Where the records below show a line containing "Viewport: 600px width, 448px height.", start copying; end with the line containing "Task: Expand the Templates dropdown menu", and copy it too.

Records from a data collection
# # #
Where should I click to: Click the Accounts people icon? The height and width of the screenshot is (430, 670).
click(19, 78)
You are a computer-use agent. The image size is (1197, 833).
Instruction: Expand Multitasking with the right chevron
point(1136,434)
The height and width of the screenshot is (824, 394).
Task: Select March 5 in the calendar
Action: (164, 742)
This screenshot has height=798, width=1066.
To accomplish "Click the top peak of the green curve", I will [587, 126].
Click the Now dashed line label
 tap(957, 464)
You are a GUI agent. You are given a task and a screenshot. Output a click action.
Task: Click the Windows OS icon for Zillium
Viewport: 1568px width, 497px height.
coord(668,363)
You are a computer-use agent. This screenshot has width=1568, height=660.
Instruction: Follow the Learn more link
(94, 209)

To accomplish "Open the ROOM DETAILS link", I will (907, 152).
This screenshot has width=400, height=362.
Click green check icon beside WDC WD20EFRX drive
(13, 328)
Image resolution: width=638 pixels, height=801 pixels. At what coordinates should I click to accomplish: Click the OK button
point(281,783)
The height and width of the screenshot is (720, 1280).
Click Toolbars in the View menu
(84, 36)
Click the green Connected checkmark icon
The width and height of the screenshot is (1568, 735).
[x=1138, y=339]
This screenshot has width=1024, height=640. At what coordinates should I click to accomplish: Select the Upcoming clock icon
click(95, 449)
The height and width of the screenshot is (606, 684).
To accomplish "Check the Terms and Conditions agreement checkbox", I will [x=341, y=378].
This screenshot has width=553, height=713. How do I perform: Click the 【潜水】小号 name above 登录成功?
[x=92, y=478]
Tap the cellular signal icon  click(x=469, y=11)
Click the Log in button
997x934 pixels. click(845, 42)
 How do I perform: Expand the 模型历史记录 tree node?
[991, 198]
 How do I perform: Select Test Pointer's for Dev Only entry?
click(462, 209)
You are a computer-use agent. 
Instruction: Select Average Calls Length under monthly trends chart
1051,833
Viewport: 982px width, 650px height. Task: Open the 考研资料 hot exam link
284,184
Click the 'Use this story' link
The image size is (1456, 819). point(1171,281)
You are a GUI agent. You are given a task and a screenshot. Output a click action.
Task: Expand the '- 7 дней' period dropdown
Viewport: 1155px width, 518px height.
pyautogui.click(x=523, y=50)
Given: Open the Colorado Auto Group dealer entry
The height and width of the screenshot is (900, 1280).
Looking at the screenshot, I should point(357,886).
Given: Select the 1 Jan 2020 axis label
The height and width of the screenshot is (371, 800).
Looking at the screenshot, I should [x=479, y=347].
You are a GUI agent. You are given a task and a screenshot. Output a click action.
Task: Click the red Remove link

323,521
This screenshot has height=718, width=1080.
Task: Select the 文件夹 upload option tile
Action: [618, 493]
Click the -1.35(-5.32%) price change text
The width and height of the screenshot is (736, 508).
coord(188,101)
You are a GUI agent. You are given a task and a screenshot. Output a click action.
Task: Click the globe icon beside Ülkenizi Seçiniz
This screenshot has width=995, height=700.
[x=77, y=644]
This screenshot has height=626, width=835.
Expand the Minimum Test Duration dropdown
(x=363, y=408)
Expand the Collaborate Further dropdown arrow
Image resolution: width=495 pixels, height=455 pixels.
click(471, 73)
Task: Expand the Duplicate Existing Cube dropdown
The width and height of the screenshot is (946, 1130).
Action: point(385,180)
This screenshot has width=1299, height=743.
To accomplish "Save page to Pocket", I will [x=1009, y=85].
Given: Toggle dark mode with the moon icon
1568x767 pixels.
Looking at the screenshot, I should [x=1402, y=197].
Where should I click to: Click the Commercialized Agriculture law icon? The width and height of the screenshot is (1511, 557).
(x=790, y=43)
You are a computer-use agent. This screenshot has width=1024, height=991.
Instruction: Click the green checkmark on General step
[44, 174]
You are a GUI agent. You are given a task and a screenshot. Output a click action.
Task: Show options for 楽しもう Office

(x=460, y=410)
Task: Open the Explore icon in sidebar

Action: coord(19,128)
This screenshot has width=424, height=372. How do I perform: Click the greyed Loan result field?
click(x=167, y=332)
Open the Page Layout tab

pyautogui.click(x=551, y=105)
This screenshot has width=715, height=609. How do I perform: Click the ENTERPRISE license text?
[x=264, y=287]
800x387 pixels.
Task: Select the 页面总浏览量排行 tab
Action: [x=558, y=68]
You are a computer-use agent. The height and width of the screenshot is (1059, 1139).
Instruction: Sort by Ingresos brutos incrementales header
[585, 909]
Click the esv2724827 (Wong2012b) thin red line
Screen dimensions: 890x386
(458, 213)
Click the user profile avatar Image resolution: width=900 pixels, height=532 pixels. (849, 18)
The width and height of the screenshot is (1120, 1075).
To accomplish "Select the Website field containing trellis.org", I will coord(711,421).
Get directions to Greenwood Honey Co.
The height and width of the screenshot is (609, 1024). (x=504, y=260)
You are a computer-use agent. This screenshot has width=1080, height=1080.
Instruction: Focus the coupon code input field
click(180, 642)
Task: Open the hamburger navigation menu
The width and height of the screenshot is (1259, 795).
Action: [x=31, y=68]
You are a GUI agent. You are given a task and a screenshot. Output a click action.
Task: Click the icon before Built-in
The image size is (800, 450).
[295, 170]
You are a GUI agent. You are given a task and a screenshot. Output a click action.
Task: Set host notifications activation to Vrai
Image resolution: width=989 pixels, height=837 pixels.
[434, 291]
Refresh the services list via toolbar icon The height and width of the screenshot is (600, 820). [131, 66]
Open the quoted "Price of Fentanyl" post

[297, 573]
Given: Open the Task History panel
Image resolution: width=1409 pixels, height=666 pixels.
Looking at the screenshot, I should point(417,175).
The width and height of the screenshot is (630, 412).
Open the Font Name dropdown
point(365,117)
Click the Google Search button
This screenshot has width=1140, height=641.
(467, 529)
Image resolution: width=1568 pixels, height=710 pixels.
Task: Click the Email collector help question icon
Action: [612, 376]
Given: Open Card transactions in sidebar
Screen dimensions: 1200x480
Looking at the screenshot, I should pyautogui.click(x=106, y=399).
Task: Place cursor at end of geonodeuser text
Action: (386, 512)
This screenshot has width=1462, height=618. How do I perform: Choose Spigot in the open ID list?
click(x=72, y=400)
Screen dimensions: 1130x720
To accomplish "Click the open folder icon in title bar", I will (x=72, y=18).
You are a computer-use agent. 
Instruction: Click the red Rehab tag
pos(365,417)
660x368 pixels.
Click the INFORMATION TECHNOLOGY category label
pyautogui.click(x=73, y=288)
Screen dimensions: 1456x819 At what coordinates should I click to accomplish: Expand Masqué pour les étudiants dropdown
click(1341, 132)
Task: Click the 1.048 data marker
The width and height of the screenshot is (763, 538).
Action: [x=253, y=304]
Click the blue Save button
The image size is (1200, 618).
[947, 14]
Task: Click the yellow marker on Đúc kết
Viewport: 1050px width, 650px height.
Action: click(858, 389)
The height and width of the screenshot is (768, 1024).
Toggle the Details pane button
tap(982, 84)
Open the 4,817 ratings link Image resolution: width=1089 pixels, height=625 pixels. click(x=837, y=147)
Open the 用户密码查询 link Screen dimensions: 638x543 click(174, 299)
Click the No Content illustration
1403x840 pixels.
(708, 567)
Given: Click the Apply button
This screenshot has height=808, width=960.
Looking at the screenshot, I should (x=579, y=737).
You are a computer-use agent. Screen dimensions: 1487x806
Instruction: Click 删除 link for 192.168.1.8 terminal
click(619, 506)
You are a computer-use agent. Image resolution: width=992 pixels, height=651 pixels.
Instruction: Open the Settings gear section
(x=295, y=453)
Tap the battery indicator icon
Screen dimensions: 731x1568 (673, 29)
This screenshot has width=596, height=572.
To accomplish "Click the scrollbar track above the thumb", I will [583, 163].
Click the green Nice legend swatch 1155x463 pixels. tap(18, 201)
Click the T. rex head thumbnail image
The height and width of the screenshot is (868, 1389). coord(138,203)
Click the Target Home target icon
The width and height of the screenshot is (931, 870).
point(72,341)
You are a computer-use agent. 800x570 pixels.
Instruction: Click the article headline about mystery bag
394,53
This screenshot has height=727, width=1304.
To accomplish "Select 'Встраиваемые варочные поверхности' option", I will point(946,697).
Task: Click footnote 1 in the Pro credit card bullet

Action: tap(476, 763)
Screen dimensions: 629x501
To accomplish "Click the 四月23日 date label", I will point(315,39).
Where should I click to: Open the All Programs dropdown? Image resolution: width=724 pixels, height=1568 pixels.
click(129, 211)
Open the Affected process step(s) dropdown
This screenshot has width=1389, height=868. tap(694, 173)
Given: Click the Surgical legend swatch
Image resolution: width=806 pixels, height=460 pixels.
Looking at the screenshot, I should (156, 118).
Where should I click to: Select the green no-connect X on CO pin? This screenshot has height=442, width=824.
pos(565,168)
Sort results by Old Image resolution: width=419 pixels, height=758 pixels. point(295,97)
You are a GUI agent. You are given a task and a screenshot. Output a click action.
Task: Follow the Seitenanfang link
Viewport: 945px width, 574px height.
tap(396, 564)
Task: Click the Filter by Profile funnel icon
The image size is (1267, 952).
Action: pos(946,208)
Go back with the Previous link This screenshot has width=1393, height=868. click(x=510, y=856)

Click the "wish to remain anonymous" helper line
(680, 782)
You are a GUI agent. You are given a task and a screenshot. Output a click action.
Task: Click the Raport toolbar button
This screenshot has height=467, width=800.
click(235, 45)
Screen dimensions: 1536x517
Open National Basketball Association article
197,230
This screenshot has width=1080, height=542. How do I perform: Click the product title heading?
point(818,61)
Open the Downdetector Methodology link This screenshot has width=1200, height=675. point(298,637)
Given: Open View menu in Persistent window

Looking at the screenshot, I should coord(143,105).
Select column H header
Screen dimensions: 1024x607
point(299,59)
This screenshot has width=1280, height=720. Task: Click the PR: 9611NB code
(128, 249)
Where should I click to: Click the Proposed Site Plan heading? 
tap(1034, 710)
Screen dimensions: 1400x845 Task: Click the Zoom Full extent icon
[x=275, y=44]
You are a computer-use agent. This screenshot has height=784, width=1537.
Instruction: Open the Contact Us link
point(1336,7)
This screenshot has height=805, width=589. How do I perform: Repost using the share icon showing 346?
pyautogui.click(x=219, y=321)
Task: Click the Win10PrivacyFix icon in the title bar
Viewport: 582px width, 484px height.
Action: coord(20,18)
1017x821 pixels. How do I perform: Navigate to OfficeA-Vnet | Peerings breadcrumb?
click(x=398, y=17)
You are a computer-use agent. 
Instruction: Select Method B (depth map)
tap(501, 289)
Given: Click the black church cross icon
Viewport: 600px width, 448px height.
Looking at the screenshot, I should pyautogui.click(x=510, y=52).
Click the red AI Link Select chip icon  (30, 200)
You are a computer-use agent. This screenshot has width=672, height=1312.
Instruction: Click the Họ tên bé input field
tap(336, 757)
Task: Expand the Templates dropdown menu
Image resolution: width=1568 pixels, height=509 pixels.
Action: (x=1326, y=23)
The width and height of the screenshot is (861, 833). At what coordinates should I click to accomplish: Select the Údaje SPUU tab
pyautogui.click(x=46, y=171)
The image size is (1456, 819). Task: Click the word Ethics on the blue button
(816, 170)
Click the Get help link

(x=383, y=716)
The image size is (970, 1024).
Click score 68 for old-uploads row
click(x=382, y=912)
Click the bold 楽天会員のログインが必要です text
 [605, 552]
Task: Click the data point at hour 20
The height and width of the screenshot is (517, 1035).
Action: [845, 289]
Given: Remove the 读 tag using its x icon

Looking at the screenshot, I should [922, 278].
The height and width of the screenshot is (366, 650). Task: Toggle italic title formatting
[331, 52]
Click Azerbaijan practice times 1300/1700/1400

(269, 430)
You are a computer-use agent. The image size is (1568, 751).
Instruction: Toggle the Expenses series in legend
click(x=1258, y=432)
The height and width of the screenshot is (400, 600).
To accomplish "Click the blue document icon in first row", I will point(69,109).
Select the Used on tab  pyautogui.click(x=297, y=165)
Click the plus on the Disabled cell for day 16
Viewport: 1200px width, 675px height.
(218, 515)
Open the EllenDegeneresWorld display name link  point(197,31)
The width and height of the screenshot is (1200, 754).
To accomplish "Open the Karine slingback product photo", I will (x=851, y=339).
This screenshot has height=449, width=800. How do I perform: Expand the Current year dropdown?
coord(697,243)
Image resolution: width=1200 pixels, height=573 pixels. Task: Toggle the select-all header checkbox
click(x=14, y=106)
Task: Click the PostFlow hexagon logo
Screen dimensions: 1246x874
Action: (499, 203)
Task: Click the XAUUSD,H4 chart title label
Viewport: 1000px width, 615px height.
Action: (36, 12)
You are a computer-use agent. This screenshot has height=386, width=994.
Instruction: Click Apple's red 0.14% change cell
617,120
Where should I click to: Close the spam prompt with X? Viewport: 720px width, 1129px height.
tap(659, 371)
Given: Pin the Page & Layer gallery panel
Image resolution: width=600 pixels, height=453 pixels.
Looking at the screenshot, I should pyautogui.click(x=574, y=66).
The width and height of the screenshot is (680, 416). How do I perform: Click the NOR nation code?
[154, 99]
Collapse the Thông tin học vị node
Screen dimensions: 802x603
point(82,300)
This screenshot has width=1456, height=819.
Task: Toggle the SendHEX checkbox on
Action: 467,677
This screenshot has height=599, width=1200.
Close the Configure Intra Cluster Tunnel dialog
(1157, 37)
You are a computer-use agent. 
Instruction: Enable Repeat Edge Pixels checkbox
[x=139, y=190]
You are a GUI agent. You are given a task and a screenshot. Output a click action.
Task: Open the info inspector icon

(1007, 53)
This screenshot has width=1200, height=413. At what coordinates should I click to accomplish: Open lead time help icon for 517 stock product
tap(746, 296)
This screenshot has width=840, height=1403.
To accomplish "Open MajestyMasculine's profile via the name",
# # #
Solved exercise.
Viewport: 600px width, 448px height.
Looking at the screenshot, I should pyautogui.click(x=510, y=52).
Click the red AI Link Select chip icon  (30, 200)
You are a computer-use agent. This screenshot has width=672, height=1312.
Instruction: Click the Họ tên bé input field
tap(336, 757)
Task: Expand the Templates dropdown menu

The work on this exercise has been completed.